BU KADAR GERÇEKÇİ BİR FİLM BULAMASSINIZ İZLEYİN İZLETTİRİN 10 /10
Tropa de Elite’de anlatılan öykü; ölüm korkusunun, insanların mesleklerine bakmaksızın onları sindirdiği ve toplumun çürümesine hizmet eden sosyal normların boyunduruğu altında sürekli sahip değiştiren, uyuşturucu ve silah kaçakçılığının orta yerinde kalmış bir yerleşim bölgesi ve onun suça batmış insanlarının öyküsü. City of God’ı bilenlerin yabancısı olmayacağı bir Brezilya ve Güney Amerika gerçeği… Tropa de Elite, City of God’ın tümüne yayılan belgeselci atmosfer yerine, öykülemeye daha çok başvuran ve ele aldığı toplumu suçlu/suçsuz ayrımına gitmeden, yozlaşmış toplumun bizzat içinden eleştirmeyi seçiyor. Bunu yaparken de kendine odak noktası olarak BOPE teşkilatını alıyor. Şiddetin ve yozlaşmanın medya kuruluşlarına ve insanlara yansımayan kısmına, yani polis teşkilatının da üstünde bulunan, özel kuvvetlerden oluşan BOPE grubuna kamerasını yöneltiyor. Tahmin edilebileceği gibi, içerisi de en az dışarısı kadar kirli ve yozlaşmış durumda. Yönetmen bunu da en güzel şu diyalogda açıklıyor: “Polis düzene bel bağlar ve düzen toplumun sorunlarını çözecek şekilde işlemez. Düzen kendi sorunlarını çözecek şekilde işler.” Kendi kendini devam ettirmeyi esas amaç olarak gören bu çürümüş toplumda, sahipler her gün değişirken, ortada aileleriyle insanlık dramı yaşayan bireylerin hayatlarıysa Tropa de Elite’in bir başka odak noktası. Bir yandan toplum ve BOPE teşkilatı hakkında detaylı çözümlemelerde bulunan film, diğer tarafta da sıradan insanların sorunlarını mercek altına alıyor.

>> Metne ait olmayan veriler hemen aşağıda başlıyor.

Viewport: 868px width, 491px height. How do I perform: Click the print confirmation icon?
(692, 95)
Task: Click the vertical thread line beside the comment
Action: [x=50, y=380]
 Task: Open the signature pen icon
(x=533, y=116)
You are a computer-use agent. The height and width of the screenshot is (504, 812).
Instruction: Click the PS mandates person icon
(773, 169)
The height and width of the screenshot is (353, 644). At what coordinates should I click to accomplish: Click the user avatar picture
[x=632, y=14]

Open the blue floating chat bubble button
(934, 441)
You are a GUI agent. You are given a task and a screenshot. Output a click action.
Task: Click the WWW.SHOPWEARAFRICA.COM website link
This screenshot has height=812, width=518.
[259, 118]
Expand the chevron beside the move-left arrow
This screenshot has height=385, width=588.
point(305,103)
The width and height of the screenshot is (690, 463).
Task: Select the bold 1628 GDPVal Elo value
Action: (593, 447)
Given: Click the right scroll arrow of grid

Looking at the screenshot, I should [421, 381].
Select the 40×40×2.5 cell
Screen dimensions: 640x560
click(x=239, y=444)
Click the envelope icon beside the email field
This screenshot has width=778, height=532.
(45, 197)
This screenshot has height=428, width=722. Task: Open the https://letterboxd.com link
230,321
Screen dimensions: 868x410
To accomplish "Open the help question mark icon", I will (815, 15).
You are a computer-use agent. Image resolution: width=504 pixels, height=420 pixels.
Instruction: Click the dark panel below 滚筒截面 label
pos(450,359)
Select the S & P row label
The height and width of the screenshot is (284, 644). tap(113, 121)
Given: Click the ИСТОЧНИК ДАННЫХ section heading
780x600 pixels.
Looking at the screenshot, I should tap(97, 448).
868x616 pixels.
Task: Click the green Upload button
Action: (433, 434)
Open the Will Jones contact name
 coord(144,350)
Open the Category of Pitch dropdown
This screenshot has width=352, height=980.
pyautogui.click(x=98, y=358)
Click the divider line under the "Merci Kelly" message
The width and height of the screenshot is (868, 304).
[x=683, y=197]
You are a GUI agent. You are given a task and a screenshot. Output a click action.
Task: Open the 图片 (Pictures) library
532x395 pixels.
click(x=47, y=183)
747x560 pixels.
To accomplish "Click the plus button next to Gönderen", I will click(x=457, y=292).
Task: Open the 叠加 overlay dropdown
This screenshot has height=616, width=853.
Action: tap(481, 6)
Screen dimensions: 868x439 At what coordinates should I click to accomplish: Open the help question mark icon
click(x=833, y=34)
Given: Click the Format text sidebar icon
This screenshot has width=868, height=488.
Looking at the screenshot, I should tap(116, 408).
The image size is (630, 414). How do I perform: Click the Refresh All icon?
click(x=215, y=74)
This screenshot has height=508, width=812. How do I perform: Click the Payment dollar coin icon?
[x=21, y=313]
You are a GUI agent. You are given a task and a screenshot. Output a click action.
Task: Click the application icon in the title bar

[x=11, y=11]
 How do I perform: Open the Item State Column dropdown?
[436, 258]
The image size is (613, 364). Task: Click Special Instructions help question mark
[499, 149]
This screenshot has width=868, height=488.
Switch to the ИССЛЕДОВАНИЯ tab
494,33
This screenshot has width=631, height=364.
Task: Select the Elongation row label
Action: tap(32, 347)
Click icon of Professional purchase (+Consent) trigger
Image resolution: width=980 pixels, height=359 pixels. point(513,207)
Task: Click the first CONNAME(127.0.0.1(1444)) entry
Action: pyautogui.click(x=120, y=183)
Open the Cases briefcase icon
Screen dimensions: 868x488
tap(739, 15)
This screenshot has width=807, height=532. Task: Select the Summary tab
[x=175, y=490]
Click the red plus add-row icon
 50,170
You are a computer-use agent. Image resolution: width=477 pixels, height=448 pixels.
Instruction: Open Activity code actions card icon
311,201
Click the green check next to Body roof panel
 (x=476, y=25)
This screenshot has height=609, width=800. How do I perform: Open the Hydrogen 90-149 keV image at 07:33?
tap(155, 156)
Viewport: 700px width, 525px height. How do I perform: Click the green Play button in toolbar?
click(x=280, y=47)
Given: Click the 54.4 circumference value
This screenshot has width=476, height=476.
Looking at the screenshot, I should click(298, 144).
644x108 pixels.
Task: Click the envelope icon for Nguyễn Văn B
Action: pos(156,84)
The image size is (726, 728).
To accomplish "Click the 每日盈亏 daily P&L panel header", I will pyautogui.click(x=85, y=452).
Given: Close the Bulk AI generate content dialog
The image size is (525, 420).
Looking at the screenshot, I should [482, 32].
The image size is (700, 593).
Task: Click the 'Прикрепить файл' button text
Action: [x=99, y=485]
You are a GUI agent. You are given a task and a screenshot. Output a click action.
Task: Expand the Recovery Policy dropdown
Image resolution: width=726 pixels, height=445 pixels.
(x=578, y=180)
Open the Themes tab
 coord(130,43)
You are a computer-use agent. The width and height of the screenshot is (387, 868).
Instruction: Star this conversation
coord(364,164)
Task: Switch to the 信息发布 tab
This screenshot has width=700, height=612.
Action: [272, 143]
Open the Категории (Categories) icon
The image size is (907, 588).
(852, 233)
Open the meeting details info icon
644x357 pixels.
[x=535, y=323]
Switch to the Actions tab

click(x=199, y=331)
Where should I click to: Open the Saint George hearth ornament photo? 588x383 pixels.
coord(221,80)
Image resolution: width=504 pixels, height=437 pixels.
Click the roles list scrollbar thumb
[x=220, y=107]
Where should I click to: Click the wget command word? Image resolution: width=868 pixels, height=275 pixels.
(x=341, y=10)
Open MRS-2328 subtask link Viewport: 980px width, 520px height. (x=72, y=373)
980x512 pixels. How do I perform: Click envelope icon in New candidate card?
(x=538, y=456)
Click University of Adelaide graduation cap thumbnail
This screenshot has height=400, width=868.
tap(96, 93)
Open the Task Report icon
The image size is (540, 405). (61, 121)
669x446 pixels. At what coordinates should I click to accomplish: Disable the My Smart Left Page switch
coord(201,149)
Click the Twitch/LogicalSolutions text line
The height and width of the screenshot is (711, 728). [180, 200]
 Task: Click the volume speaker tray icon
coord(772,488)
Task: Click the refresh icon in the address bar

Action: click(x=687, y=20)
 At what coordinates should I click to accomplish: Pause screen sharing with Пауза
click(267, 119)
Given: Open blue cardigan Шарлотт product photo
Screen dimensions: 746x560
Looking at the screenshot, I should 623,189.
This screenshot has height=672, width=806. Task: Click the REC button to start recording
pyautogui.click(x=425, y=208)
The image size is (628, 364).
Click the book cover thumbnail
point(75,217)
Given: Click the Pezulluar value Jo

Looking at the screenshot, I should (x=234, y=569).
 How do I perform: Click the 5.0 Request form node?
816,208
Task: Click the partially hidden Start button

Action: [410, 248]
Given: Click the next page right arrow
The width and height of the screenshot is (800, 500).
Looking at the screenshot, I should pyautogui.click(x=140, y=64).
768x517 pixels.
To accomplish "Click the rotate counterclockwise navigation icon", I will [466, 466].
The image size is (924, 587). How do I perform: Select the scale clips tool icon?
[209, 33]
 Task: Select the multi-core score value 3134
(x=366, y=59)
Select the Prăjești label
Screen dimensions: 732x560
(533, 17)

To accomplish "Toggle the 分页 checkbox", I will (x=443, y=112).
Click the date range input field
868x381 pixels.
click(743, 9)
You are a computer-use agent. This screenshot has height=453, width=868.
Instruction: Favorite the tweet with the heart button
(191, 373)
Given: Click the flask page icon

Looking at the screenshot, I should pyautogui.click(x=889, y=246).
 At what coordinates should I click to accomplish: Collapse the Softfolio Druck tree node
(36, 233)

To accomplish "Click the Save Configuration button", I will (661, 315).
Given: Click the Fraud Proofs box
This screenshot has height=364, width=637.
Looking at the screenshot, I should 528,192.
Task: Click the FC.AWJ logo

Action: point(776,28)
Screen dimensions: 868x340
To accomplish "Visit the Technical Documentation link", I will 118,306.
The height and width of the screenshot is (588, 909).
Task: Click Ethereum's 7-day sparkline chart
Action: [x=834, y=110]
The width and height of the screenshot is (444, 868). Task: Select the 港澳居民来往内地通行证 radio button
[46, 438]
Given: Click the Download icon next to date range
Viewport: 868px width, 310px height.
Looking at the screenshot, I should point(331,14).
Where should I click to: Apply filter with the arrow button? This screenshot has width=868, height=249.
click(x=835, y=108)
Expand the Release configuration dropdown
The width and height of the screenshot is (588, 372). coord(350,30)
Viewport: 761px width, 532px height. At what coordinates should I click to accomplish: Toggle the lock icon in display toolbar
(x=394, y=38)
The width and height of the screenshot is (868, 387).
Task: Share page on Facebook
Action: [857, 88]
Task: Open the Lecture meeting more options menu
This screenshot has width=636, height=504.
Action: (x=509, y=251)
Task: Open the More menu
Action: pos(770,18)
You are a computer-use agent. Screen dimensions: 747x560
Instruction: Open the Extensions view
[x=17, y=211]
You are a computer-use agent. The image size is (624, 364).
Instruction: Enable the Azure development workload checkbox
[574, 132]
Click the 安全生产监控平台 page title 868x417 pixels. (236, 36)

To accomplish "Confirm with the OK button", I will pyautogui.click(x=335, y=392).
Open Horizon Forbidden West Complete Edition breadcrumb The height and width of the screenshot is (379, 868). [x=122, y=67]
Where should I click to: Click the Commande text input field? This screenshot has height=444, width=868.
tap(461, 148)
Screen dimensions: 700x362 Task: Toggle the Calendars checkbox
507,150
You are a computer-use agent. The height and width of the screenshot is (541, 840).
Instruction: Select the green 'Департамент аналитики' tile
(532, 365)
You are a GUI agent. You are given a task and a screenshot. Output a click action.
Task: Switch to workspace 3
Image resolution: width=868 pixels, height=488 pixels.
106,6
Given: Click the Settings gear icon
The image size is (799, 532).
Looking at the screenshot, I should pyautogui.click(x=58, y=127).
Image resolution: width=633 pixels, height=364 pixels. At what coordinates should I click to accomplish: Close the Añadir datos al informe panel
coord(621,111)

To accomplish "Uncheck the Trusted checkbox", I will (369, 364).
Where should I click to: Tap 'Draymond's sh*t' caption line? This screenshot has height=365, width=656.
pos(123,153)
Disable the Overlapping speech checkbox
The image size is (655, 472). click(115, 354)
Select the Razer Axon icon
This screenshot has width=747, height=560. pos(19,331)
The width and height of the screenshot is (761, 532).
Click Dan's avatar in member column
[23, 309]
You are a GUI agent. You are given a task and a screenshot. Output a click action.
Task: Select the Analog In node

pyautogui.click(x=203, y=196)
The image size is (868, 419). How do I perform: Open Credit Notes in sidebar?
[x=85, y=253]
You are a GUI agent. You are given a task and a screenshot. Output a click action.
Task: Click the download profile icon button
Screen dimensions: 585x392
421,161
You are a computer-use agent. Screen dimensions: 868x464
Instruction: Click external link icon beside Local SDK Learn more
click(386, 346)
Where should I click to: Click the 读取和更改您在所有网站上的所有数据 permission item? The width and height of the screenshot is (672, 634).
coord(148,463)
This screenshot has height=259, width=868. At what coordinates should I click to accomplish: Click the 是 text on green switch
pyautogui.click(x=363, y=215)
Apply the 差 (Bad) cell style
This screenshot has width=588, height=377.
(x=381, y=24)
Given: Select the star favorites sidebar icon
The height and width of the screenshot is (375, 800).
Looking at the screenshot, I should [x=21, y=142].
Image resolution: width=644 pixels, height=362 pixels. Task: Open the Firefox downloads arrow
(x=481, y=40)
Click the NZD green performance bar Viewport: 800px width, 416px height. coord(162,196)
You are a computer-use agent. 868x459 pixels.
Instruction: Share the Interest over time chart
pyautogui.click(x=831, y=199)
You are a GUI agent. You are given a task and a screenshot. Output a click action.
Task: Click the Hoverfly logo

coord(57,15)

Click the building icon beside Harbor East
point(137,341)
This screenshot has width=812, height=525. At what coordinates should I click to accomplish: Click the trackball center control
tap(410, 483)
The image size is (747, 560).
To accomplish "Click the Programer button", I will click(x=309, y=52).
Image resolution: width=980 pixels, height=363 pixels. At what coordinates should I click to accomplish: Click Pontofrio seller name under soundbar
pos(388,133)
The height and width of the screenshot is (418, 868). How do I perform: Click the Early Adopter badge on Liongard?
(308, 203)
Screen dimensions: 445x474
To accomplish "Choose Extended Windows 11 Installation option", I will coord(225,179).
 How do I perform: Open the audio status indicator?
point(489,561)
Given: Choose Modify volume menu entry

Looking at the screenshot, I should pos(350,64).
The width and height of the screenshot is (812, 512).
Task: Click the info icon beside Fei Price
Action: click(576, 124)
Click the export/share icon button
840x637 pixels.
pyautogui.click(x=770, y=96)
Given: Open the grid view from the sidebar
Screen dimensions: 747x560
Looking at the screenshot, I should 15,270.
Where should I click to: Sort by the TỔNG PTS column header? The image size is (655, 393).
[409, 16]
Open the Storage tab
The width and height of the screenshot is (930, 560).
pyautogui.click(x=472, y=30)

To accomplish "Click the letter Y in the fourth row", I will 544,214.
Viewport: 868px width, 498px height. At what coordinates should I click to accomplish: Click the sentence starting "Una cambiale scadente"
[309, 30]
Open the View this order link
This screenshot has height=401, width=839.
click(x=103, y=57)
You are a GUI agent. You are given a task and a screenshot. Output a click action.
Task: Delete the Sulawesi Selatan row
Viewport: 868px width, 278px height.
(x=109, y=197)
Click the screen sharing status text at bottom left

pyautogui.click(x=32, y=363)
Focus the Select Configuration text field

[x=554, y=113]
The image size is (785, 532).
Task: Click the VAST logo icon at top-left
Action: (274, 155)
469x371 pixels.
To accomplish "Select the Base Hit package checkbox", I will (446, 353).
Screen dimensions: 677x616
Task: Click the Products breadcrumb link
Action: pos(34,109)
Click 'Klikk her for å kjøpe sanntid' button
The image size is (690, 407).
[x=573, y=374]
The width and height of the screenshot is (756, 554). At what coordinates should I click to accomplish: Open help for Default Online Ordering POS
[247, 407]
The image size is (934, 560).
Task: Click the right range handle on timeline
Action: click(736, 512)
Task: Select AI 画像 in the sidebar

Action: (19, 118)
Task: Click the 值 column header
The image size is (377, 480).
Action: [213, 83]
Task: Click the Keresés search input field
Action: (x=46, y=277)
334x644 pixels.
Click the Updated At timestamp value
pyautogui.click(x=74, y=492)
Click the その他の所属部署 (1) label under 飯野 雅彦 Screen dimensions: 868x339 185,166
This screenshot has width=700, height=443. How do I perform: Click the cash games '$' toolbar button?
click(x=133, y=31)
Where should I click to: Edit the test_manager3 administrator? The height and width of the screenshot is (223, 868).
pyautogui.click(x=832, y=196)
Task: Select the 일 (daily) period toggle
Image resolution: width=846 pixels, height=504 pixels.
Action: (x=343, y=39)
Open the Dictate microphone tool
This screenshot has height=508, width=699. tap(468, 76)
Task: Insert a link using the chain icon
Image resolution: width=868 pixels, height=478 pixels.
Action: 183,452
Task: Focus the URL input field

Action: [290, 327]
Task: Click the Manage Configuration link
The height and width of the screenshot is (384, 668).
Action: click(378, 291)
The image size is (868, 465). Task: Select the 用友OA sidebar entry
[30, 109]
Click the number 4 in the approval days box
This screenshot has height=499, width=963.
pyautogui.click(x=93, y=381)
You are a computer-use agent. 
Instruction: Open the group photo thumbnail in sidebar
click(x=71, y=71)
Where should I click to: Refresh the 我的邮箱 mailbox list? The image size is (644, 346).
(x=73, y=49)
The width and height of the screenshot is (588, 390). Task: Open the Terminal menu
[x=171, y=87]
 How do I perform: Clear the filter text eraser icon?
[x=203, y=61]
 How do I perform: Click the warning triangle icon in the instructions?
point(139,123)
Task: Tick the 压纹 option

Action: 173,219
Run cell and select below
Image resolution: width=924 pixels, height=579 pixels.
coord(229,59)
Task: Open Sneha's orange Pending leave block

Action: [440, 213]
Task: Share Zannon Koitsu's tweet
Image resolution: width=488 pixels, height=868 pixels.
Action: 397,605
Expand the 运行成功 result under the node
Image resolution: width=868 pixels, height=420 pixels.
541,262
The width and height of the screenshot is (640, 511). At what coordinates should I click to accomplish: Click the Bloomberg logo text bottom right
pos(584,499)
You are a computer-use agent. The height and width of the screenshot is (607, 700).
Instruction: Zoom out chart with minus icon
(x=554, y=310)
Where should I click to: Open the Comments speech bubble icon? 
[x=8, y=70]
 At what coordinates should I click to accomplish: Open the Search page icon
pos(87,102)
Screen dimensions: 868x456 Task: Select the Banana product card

Zenginin korunduğu fakirin cezalandırıldığı düşünülen, şiddetin şiddeti doğurduğu, kontrolsüzlüğün egemen olduğu sokaklara kamerasını doğrultan yönetmen, buralardaki başarısını insan psikolojisini çözümlerken de tekrarlıyor. BOPE’deki Nascimento’nun, eşiyle yeterince ilgilenemeyişinin getirdiği iç sıkıntısını, her şeyin üzerindeki bir gücü idare etmenin verdiği sorumlulukla artık başa çıkamayışını ve yerine bir türlü selefini bulamamış olmanın verdiği öfkeyi çok iyi yansıtan yönetmen, bir de Matias ve Neto’nun hikayelerini filmine sığdırıyor. Okumak isteyen, içinde bulunduğu toplumun düzensizliğine karşı çıktığı için polis olmayı tercih etmiş doğrucu Matias ile, sürekli aksiyonun içinde kendine yer bulma çabasıyla kısa sürede yükselmenin yollarını arayan saf Neto karakterlerindeki değişimde filmle paralel bir biçimde beyazperdede akıyor. Özellikle Matias karakterinin filmin başından sonuna doğru yaşadığı değişim, tam da yönetmenin anlatmak istediği şekilde, çürümüş toplumun bireyler üzerindeki etkilerini de gözler önüne seriyor. Gerçek ve kurmacanın iç içe geçtiği film, sert üslubu ve doğrudan olayların kalbine inen kamerasıyla her ne kadar City of God’ın çarpıcı ve stilize çalışmasını hatırlatsa da, belgeselden ayrıldığının altını çizen ve ağırlık merkezini karakterlere veren yapısı ve stilin hiçbir zaman hikayenin önüne geçişine izin verilmeyişi bakımından da, basit bir City of God kopyası olarak durmuyor. Bu açıdan bakıldığında yönetmenin City of God’ın altından başarıyla kalkılan, ama yapılması bir o kadar da zor olan yapısına öykünmediğini söyleyebiliriz.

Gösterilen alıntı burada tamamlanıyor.